Making sansho tsukudani (food cooked in soy sauce and sugar), a regular event in my family in June

Even in Tokyo, there are very few stores that sell prickly pear.

I know of one in the basement of the “Yoshiike” fresh fish store in front of Okachimachi Station. Conversely, the only other places that sell sansho nuts are at “roadside stations” in the countryside.

Around May, peppercorns are casually sold, and before you know it, they are no longer for sale. It is a food with a short season.

I started buying sansho nuts in early summer because I like sansho tsukudani. In particular, Chirimen sansho, a Kyoto specialty, is so delicious that it makes me sigh and say, “This is amazing. But it is very expensive, so I never have a chance to eat it unless someone gives it to me.

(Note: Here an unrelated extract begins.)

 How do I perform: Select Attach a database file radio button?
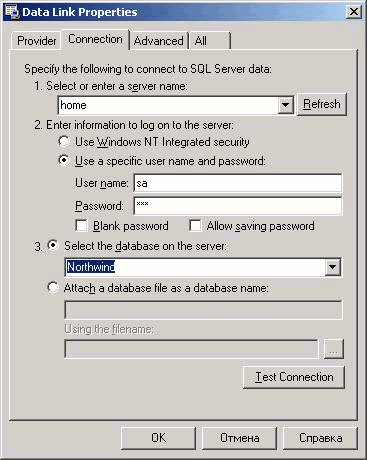(53, 287)
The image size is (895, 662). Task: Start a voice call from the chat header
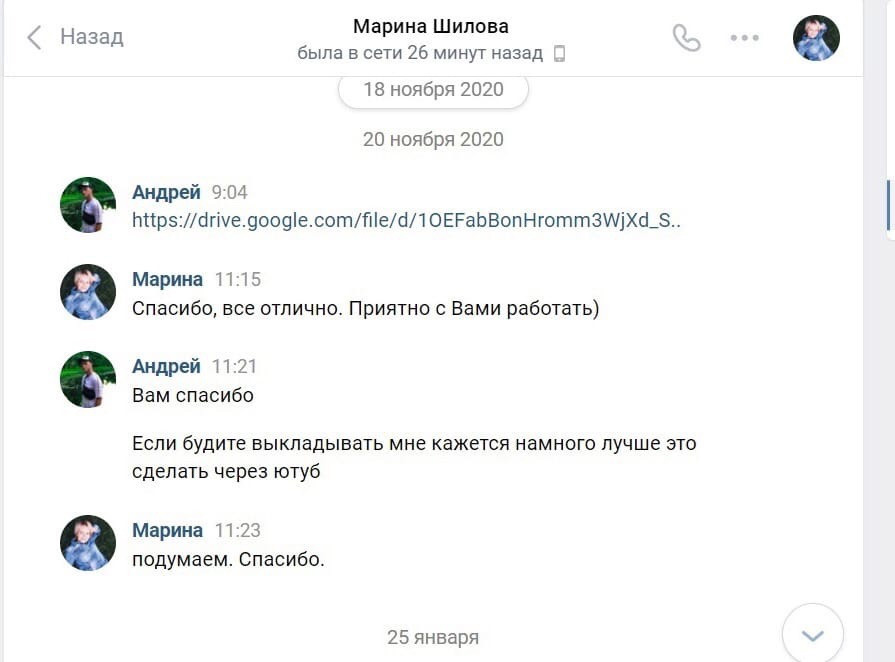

So every year in early summer, I buy sansho berries, prepare them myself, and make sukudani. This has become a regular event for me over the past few years.

Cooking sansho nuts is more time-consuming than it looks. In particular, it is very hard work to pluck each individual prickly ash from the stem. I can see why the prices of products made with sansho are so high, and why it takes so much work to make them.

After a day or more of preparation, the pepper is finally boiled in soy sauce and sugar. The pepper is heated over low heat until the water has evaporated and it becomes thick, but if you accidentally take your eyes off the pepper, it will burn. In the final stages of making tsukudani, I have to keep stirring the cactus in the pot.

This year, I accidentally took my eyes off the peppercorns, and the result was a bit poor. I didn’t mix the soy sauce, mirin and sugar just right, so I ended up with a blackish tsukudani. I wanted to make something a little lighter.

When I tasted the resulting sansho no tsukudani, I found that it had been cooked to the point of almost burning, so the flavor was very strong. It sounds good to say that one bite of the dish will make you eat more and more rice, but the flavor is so strong that the fresh aroma of the sansho is somewhat overshadowed.

After that, we started having sansho no tsukudani at home every day.

At first there was an aroma, but over time the aroma faded. Within a week, eating the cactus would have little or no aroma, and the food would be mainly numbing, sweet, and spicy. In other words, it almost tasted like Chinese pepper (huajiao).

I tried to finish it as soon as possible, but it’s been almost a month and I still haven’t finished it. Next year I will be careful not to be careless in cooking.